▶ Your task:
Copy every record exactly, with nothing left out.

(Stored data entries)
──────────
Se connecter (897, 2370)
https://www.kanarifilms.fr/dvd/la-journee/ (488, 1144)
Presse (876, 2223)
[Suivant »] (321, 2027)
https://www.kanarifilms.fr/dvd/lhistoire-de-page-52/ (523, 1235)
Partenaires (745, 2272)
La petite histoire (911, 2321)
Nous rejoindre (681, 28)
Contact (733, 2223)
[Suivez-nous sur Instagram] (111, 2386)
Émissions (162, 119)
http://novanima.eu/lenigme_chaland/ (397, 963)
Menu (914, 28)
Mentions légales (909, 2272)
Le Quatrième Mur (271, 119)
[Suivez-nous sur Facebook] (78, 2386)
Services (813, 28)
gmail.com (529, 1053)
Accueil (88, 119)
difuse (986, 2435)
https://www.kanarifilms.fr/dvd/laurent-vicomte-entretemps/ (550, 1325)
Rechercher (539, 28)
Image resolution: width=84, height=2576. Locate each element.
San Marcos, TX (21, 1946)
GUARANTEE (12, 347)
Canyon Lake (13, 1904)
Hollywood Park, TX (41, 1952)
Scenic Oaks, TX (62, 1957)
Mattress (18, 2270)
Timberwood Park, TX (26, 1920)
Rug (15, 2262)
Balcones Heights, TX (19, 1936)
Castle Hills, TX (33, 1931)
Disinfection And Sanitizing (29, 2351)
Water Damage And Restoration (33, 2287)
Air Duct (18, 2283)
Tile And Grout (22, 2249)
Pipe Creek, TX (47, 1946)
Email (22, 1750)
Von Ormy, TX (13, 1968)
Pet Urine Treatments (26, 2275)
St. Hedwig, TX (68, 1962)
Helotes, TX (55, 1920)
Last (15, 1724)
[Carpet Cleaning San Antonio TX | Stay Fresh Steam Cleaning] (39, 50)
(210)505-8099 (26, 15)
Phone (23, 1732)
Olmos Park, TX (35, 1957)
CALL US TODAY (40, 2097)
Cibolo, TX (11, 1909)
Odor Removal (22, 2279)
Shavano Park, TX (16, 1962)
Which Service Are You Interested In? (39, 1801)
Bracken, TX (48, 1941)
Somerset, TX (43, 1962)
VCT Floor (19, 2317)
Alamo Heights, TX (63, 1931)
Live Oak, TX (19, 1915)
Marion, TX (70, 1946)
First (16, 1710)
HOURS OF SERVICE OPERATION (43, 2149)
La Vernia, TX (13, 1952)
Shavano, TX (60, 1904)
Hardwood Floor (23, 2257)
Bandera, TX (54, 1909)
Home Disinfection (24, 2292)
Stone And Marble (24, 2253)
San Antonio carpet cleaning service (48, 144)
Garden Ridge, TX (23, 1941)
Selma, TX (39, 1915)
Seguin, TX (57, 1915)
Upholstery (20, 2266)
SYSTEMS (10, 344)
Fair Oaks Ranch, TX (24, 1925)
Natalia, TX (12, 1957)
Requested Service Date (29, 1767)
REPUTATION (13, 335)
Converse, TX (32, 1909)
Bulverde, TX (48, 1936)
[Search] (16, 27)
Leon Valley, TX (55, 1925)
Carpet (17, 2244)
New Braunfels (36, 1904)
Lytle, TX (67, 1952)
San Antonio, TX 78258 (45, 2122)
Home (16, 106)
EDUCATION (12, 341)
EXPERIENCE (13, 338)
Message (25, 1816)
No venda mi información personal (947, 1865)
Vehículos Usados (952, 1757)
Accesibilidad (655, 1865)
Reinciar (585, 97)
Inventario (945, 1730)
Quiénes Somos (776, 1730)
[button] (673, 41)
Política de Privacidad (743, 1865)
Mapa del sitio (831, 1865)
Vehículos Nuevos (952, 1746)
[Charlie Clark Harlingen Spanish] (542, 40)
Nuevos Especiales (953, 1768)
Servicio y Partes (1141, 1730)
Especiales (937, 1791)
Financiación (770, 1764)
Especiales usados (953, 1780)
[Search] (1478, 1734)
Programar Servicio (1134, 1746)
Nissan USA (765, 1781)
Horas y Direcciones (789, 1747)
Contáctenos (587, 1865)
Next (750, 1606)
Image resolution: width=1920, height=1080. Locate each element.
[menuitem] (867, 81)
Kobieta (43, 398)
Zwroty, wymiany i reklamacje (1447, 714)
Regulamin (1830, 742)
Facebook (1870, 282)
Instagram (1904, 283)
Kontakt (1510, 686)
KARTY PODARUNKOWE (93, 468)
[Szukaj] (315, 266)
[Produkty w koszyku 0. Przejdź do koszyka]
──────────
▶ Answer to this problem:
Se connecter (897, 2370)
https://www.kanarifilms.fr/dvd/la-journee/ (488, 1144)
Presse (876, 2223)
[Suivant »] (321, 2027)
https://www.kanarifilms.fr/dvd/lhistoire-de-page-52/ (523, 1235)
Partenaires (745, 2272)
La petite histoire (911, 2321)
Nous rejoindre (681, 28)
Contact (733, 2223)
[Suivez-nous sur Instagram] (111, 2386)
Émissions (162, 119)
http://novanima.eu/lenigme_chaland/ (397, 963)
Menu (914, 28)
Mentions légales (909, 2272)
Le Quatrième Mur (271, 119)
[Suivez-nous sur Facebook] (78, 2386)
Services (813, 28)
gmail.com (529, 1053)
Accueil (88, 119)
difuse (986, 2435)
https://www.kanarifilms.fr/dvd/laurent-vicomte-entretemps/ (550, 1325)
Rechercher (539, 28)
Image resolution: width=84, height=2576. Locate each element.
San Marcos, TX (21, 1946)
GUARANTEE (12, 347)
Canyon Lake (13, 1904)
Hollywood Park, TX (41, 1952)
Scenic Oaks, TX (62, 1957)
Mattress (18, 2270)
Timberwood Park, TX (26, 1920)
Rug (15, 2262)
Balcones Heights, TX (19, 1936)
Castle Hills, TX (33, 1931)
Disinfection And Sanitizing (29, 2351)
Water Damage And Restoration (33, 2287)
Air Duct (18, 2283)
Tile And Grout (22, 2249)
Pipe Creek, TX (47, 1946)
Email (22, 1750)
Von Ormy, TX (13, 1968)
Pet Urine Treatments (26, 2275)
St. Hedwig, TX (68, 1962)
Helotes, TX (55, 1920)
Last (15, 1724)
[Carpet Cleaning San Antonio TX | Stay Fresh Steam Cleaning] (39, 50)
(210)505-8099 (26, 15)
Phone (23, 1732)
Olmos Park, TX (35, 1957)
CALL US TODAY (40, 2097)
Cibolo, TX (11, 1909)
Odor Removal (22, 2279)
Shavano Park, TX (16, 1962)
Which Service Are You Interested In? (39, 1801)
Bracken, TX (48, 1941)
Somerset, TX (43, 1962)
VCT Floor (19, 2317)
Alamo Heights, TX (63, 1931)
Live Oak, TX (19, 1915)
Marion, TX (70, 1946)
First (16, 1710)
HOURS OF SERVICE OPERATION (43, 2149)
La Vernia, TX (13, 1952)
Shavano, TX (60, 1904)
Hardwood Floor (23, 2257)
Bandera, TX (54, 1909)
Home Disinfection (24, 2292)
Stone And Marble (24, 2253)
San Antonio carpet cleaning service (48, 144)
Garden Ridge, TX (23, 1941)
Selma, TX (39, 1915)
Seguin, TX (57, 1915)
Upholstery (20, 2266)
SYSTEMS (10, 344)
Fair Oaks Ranch, TX (24, 1925)
Natalia, TX (12, 1957)
Requested Service Date (29, 1767)
REPUTATION (13, 335)
Converse, TX (32, 1909)
Bulverde, TX (48, 1936)
[Search] (16, 27)
Leon Valley, TX (55, 1925)
Carpet (17, 2244)
New Braunfels (36, 1904)
Lytle, TX (67, 1952)
San Antonio, TX 78258 (45, 2122)
Home (16, 106)
EDUCATION (12, 341)
EXPERIENCE (13, 338)
Message (25, 1816)
No venda mi información personal (947, 1865)
Vehículos Usados (952, 1757)
Accesibilidad (655, 1865)
Reinciar (585, 97)
Inventario (945, 1730)
Quiénes Somos (776, 1730)
[button] (673, 41)
Política de Privacidad (743, 1865)
Mapa del sitio (831, 1865)
Vehículos Nuevos (952, 1746)
[Charlie Clark Harlingen Spanish] (542, 40)
Nuevos Especiales (953, 1768)
Servicio y Partes (1141, 1730)
Especiales (937, 1791)
Financiación (770, 1764)
Especiales usados (953, 1780)
[Search] (1478, 1734)
Programar Servicio (1134, 1746)
Nissan USA (765, 1781)
Horas y Direcciones (789, 1747)
Contáctenos (587, 1865)
Next (750, 1606)
Image resolution: width=1920, height=1080. Locate each element.
[menuitem] (867, 81)
Kobieta (43, 398)
Zwroty, wymiany i reklamacje (1447, 714)
Regulamin (1830, 742)
Facebook (1870, 282)
Instagram (1904, 283)
Kontakt (1510, 686)
KARTY PODARUNKOWE (93, 468)
[Szukaj] (315, 266)
[Produkty w koszyku 0. Przejdź do koszyka]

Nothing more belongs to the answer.